## [Information supplied]
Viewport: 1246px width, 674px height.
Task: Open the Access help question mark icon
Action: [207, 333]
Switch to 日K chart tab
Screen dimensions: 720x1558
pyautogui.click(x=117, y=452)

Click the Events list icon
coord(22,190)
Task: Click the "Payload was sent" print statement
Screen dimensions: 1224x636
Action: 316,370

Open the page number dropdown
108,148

--

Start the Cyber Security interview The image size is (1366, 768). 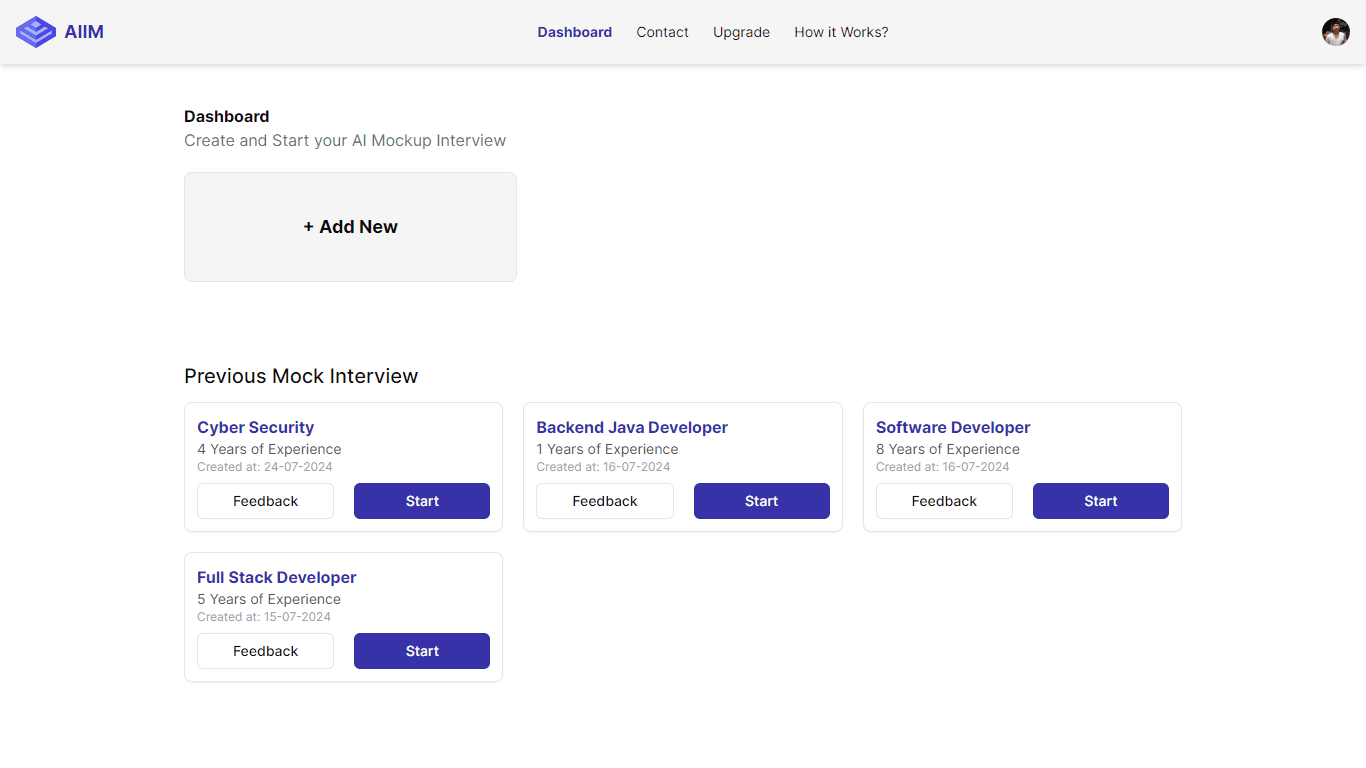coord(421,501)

---

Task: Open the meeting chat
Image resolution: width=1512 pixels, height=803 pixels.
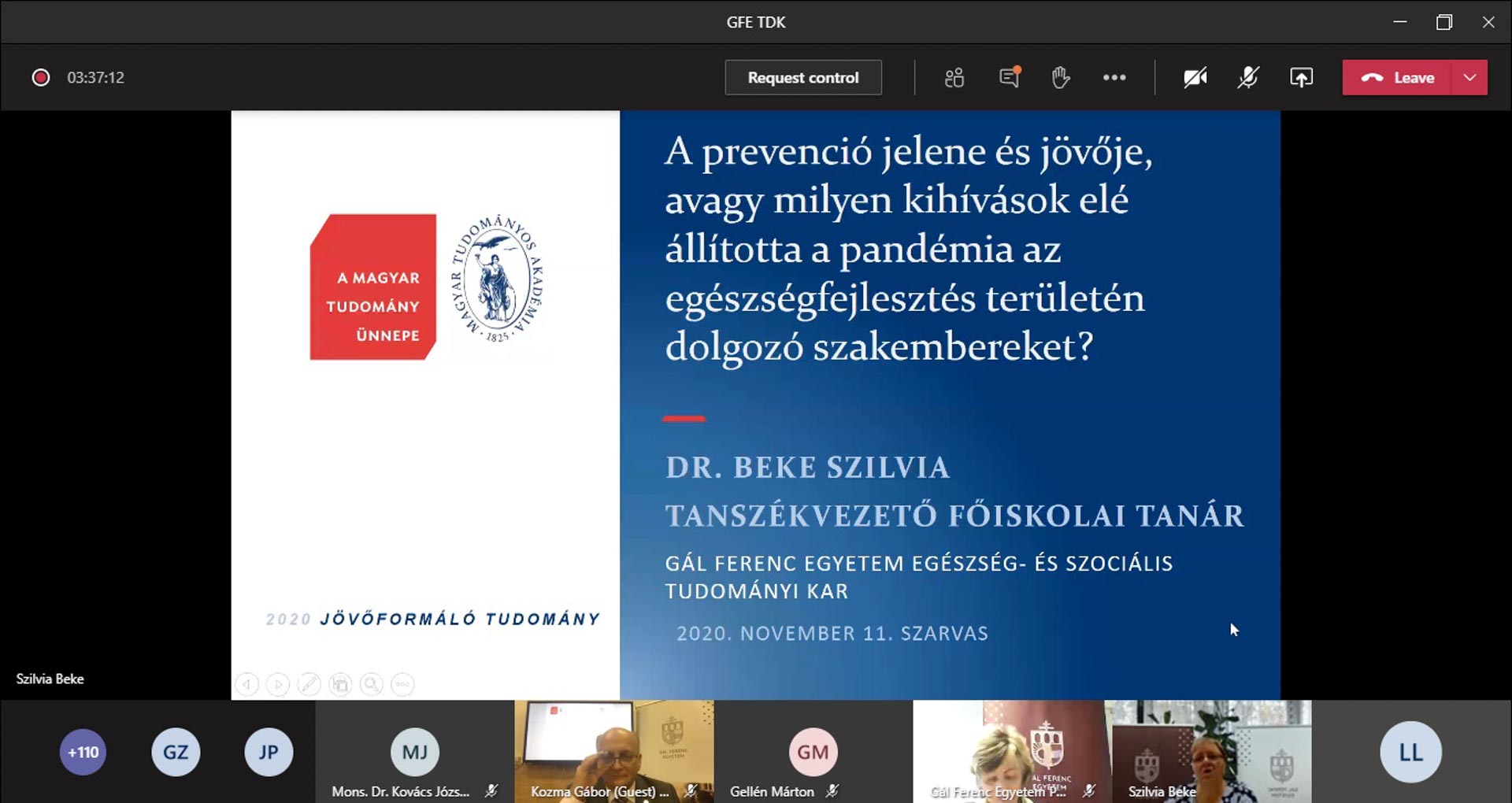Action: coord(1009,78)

## [Job]
Scale the rows from the line containing "Task: Open the meeting chat" through the line containing "Action: coord(1009,78)", both lines included, and give them again with their requests, multiplying each coordinate in the answers by 1.8 and rounding to whole numbers, halves up. Leave the pictures out of your answer.

## [The result]
Task: Open the meeting chat
Image resolution: width=1512 pixels, height=803 pixels.
Action: coord(1816,140)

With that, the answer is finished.